En revendiquant, le 10 décembre 2011, l’enlèvement deux mois plus tôt, dans l’ouest de l’Algérie, de trois coopérants européens, de nationalités espagnole et italienne, le Mouvement pour l’unicité et le djihad en Afrique de l’Ouest (Mujao) signait son acte de naissance. Le mouvement, qui s’est donné pour objectif d’étendre l’insurrection djihadiste à toute l’Afrique de l’Ouest, venait alors de faire scission avec Al-Qaida au Maghreb islamique (AQMI).
A la tête du mouvement se trouve le Mauritanien Hamada Ould MohamedKheirou, alias Abou Ghoum-Ghoum, notamment assisté d’Omar OuldHamaha, un Malien de Kidal, ancien lieutenant d’un des principaux chefs djihadistes du Sahel, l’Algérien Mokhtar Belmokhtar. Composé essentiellement de Mauritaniens et de Maliens, le Mujao s’est illustré dans les prises d’otage et les trafics divers. Le 7 décembre, il a été inscrit sur l’une des listes d’organisations terroristes par le département d’Etat américain.
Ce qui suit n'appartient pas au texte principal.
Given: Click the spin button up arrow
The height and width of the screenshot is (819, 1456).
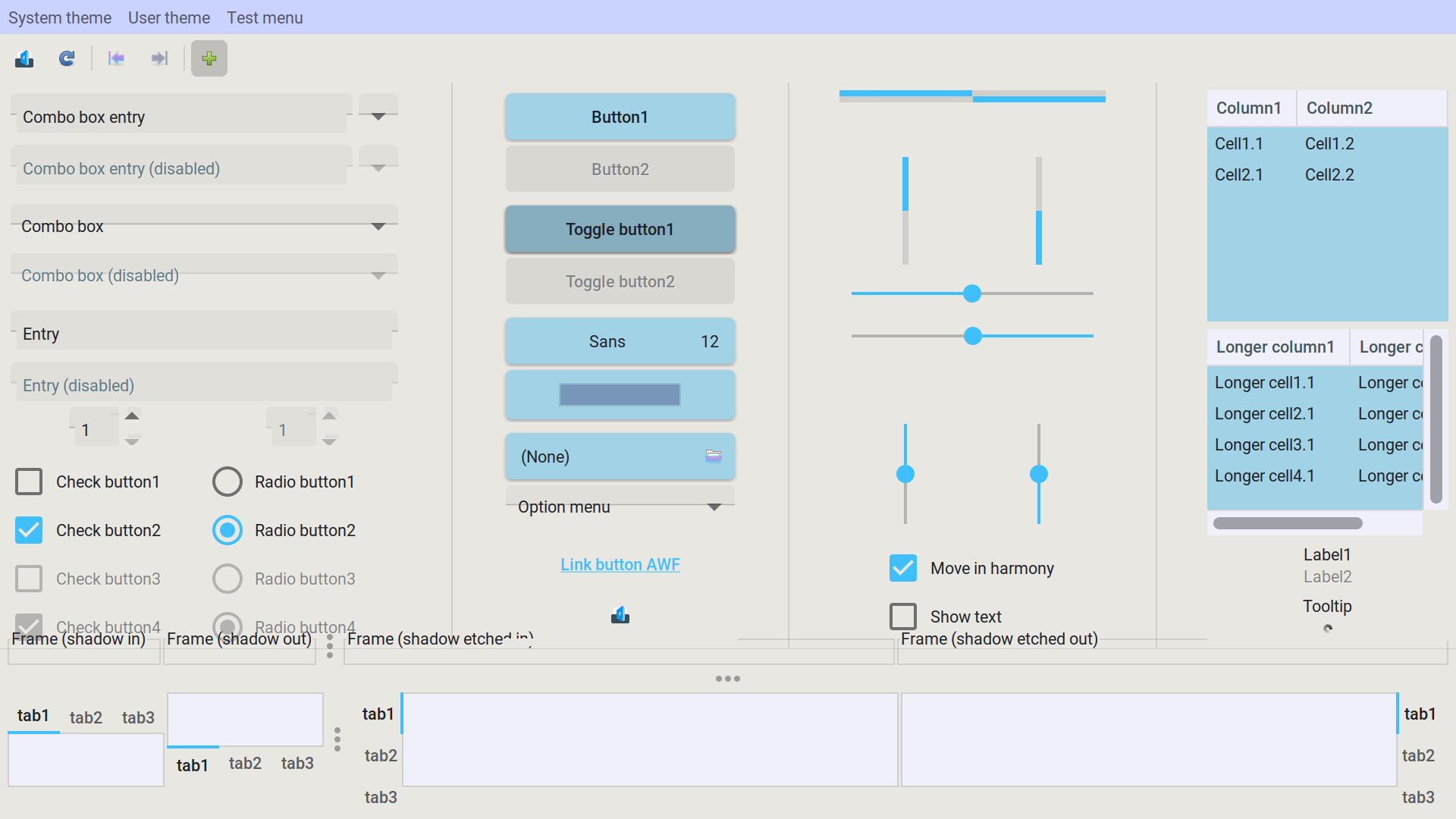Looking at the screenshot, I should (132, 416).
UN DES MAÎTRES DU NORD-MALI
Le Mujao est devenu l’un des maîtres du nord du Mali. Après l’offensive lancée en janvier 2012 dans le nord du Mali par la rébellion touareg du Mouvement national pour la libération de l’Azawad (MNLA), alors alliée à AQMI, le Mujao y devient un acteur majeur aux côtés de la branche maghrébine d’Al-Qaida et d’un autre groupe islamiste, Ansar Eddine (« défenseurs de l’islam »).
Présents dans les principales villes de la région, il fait de Gao son fief dès juin 2012. Après des combats meurtriers avec le MNLA qui sera évincé de la ville, il en devient le maître absolu, y commettant de nombreuses exactions. Trois mois auparavant, il y était déjà très influent et avait enlevé le consul d’Algérie et six membres de sa mission à Gao, dont trois ont été libérés. Le groupe armé a annoncé l’exécution du vice-consul en septembre, mais Alger a dit ne disposer d’aucune information sur cette annonce.
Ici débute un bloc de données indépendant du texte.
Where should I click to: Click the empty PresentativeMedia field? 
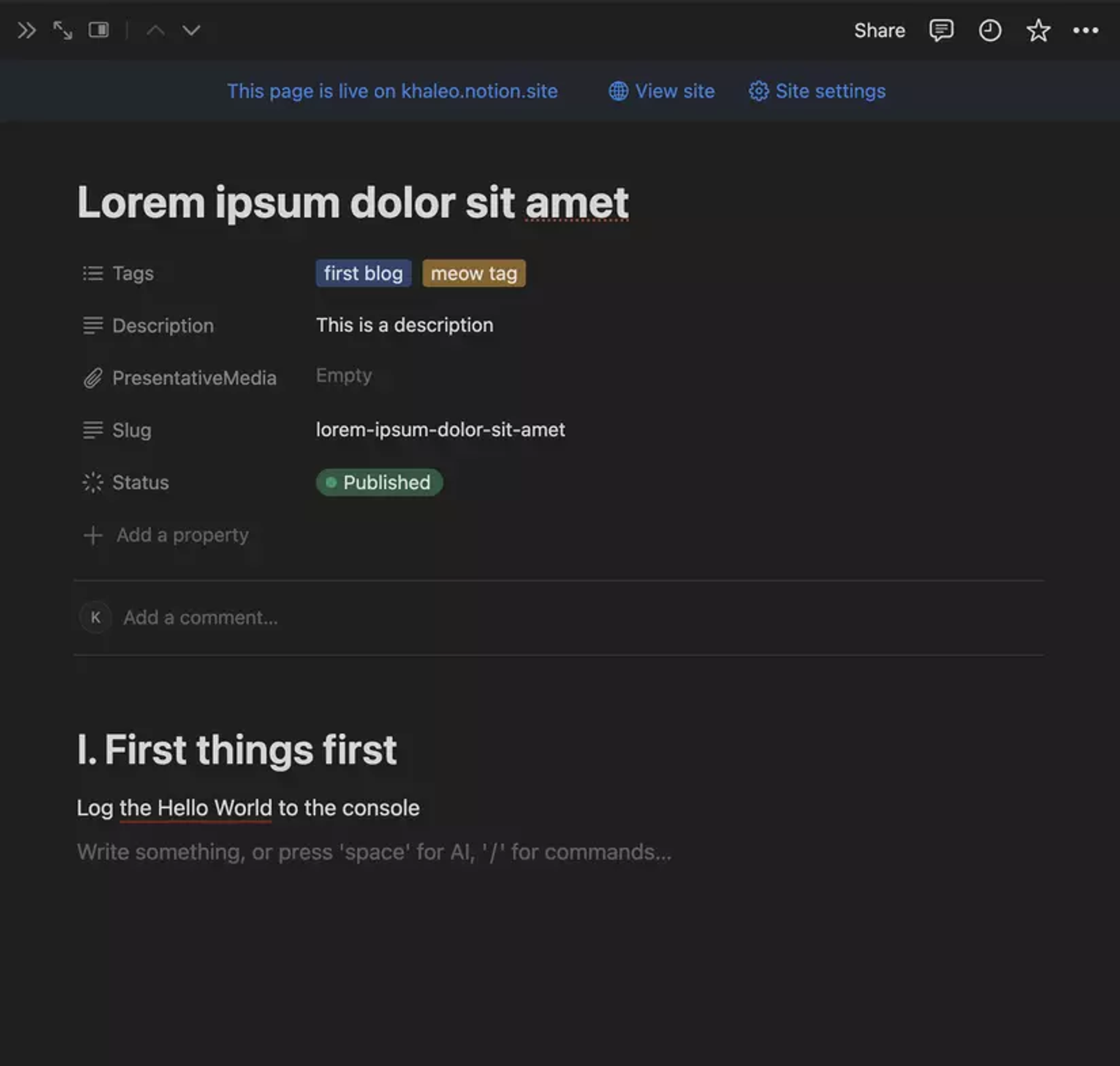(x=344, y=375)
Le Mujao, AQMI et Ansar Eddine, qui se sont partagés le nord du Mali et ont gardé d’étroites relations, ont été chassés des grandes villes de cette région par l’intervention de l’armée française alliée à d’autres armées africaines, à partir du 11 janvier. Mais ils y gardent des capacités de nuisance et le Mujao a revendiqué plusieurs attentats-suicides dans les régions de Gao, Kidal et Tombouctou.
RAPTS ET TRAFICS
Jusqu’au double attentat du 23 mai dans le nord du Niger contre un camp de l’armée nigérienne et le groupe français Areva, le Mujao n’avait jamais revendiqué d’attentats en dehors des territoires malien et algérien. Il avait toutefois déjà agi au Niger en revendiquant le rapt, en octobre 2012, de cinq Nigériens et d’un Tchadien travaillant pour des ONG humanitaires dans le sud-est de ce pays. Les Nigériens avaient été libérés, mais le Tchadien, blessé par balle lors du rapt, était décédé.
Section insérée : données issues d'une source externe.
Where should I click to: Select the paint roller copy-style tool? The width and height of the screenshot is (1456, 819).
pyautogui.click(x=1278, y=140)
Considéré comme le moins idéologue des groupes islamistes de la région, le Mujao est davantage vu comme un groupe criminel vivant de trafics divers, comme le trafic de cocaïne. Ces pratiques ont notamment été dénoncées par Hicham Bilal, seul Noir d’Afrique subsaharienne à avoir dirigé une brigade combattante du Mujao, qui a fait défection fin 2012 pour rentrer dans son pays d’origine, le Niger.